DATA:
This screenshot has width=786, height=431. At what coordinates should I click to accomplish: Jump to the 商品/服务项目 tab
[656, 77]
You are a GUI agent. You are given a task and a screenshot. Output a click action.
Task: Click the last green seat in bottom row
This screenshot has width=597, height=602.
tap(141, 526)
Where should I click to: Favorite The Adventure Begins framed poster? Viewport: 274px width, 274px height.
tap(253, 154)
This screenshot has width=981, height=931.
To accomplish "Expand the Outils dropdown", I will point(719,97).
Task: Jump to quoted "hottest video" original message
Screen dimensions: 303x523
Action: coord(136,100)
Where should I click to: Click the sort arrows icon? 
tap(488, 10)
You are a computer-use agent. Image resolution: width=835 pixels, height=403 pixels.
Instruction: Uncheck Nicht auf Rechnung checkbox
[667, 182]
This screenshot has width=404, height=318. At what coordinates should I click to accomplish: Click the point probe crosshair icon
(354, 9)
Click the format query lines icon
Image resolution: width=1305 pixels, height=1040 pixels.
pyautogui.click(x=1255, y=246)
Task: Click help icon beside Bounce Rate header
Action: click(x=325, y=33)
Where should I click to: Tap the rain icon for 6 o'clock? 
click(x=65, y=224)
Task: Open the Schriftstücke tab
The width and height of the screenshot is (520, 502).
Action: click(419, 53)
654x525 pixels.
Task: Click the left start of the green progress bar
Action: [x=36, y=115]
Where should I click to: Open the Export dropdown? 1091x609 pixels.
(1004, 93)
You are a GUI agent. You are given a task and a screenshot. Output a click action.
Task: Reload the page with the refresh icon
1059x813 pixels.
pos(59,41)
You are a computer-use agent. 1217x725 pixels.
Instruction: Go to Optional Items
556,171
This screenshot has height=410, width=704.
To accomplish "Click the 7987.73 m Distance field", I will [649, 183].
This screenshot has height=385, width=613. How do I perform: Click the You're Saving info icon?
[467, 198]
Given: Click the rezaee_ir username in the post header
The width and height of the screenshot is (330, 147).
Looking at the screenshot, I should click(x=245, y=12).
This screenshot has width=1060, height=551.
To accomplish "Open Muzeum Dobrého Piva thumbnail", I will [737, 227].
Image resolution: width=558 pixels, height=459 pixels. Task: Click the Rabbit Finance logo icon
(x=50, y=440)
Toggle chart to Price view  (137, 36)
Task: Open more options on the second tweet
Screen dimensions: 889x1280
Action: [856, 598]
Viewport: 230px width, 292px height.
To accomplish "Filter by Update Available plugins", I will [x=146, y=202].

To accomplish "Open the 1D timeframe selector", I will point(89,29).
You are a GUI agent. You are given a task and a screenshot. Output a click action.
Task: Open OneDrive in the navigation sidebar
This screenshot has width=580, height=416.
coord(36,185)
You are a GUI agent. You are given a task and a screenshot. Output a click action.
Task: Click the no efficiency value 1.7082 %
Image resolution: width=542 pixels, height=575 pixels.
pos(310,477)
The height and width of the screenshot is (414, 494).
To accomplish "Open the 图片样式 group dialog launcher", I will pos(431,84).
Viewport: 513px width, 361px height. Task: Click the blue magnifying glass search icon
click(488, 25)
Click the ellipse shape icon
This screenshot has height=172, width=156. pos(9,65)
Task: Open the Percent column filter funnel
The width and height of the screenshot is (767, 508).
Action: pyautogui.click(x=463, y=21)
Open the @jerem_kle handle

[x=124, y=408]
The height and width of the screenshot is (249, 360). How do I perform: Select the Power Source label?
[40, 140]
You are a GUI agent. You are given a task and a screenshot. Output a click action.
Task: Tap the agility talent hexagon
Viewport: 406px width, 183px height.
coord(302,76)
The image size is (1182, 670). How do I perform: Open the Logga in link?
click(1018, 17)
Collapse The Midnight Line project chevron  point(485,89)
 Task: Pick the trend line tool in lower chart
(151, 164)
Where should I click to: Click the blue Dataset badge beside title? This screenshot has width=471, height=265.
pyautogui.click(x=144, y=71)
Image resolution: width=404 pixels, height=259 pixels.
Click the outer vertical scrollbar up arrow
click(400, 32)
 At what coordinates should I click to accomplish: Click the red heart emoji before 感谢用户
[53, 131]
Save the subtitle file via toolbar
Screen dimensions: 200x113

WORK ITEM: What are the lines from the one with "At what coordinates should I click to accomplish: Click the red" through the end of the entries? Give them again exactly, both end lines included.

THE COMPLETED TASK:
 At what coordinates should I click to accomplish: Click the red heart emoji before 感谢用户
[53, 131]
Save the subtitle file via toolbar
Screen dimensions: 200x113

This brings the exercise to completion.